The Department of the Interior (DOI) announced on Tuesday new measures that it says will “enhance worker safety and ensure offshore oil and gas operations on the Outer Continental Shelf are conducted with the utmost safety and oversight standards.”
Included in the measures is the final well-control rule from the Bureau of Safety and Environmental Enforcement (BSEE), which adds to the regulatory reforms implemented by the DOI in the aftermath of the 2010 Deepwater Horizon blowout and resulting oil spill that killed 11 people and cost billions of dollars in environmental damage and economic loss to coastal communities.
“The Biden-Harris administration is committed to the highest standards of worker safety and environmental protections,” said Secretary Deb Haaland in a press release. “These improvements are necessary to ensure offshore operations, especially those related to well integrity and blowout prevention, are based on the best available, sound science. As our nation transitions to a clean energy economy, we will continue strengthening and modernizing offshore energy standards and oversight.”

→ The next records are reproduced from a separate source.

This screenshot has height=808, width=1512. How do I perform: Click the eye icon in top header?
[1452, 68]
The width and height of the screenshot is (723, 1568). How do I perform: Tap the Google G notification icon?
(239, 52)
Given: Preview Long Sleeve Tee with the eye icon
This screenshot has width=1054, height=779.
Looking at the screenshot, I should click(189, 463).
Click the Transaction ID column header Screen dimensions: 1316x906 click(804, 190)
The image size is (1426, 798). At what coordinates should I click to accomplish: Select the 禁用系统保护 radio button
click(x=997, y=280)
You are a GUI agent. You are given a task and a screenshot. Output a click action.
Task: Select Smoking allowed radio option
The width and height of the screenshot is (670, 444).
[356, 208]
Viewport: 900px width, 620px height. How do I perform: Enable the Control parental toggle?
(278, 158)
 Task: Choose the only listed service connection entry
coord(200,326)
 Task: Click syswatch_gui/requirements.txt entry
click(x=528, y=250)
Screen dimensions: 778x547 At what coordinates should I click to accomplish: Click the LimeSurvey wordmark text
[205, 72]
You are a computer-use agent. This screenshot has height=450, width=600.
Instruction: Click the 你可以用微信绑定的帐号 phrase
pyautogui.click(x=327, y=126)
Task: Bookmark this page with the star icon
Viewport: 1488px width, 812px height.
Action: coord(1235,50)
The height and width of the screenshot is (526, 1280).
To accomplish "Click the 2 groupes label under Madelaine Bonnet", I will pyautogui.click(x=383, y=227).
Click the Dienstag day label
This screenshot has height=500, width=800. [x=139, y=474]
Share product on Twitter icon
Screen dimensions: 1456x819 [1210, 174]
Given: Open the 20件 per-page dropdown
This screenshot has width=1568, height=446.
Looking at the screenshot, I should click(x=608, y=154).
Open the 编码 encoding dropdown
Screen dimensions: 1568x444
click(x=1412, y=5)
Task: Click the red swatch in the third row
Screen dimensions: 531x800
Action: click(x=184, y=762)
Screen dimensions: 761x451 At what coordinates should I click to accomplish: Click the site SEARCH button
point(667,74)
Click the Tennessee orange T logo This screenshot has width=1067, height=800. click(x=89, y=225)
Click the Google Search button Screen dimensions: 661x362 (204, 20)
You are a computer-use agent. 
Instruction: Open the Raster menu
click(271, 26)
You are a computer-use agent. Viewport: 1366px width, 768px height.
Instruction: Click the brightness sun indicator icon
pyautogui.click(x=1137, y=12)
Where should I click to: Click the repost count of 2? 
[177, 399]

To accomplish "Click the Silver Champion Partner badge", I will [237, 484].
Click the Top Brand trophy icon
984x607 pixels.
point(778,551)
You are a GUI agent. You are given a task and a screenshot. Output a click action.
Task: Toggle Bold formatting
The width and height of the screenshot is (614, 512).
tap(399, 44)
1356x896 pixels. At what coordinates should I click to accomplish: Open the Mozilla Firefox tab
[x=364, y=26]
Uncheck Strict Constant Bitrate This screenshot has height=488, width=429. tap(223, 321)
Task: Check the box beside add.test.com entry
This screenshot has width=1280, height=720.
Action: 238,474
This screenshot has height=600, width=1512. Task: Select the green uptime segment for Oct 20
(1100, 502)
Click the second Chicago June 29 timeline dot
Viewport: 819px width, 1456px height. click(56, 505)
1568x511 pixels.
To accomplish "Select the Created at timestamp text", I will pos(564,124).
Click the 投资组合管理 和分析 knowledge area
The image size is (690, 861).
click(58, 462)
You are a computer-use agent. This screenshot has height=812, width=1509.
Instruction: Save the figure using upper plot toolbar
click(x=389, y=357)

According to the DOI, after the Deepwater Horizon incident, BSEE adopted several recommendations from multiple investigation teams to improve the safety of offshore energy operations, leading to the Obama-era 2016 well-control rule. That rule was revised and weakened in 2019 under then-President Donald Trump, a move welcomed by the oil industry and opposed by environmental groups.
PBS News Hour reported:
The new rules from the Interior Department’s Bureau of Safety and Environmental Enforcement address conditions and well pressures under which the automatic well control devices operate. They require that remotely operated underwater vehicles be capable of opening and closing key components of blowout preventers. They also include mandates and time limits for investigating failures and providing data on blowouts to regulators.
It’s a revision but not a complete reversal of the Trump-era changes. For instance, BSEE is maintaining an expansion of the interval between required blowout preventer inspections from 14 to 21 days.
The strict requirement for blowout preventer systems (BOPs) came about because a BOP failure was a key factor in the Deepwater Horizon incident. According to a US Chemical Safety and Hazard Investigation Board report, the BOP continues to be “relied upon as a final barrier to loss of well control.”
The new rules require that BOPs must now always seal wells under maximum pressure, and that failures must be reported to both a designated third party and the BSEE. Well operators are also required to share BOP test results with BSEE within 72 hours after completion of the tests if BSEE is unable to witness testing.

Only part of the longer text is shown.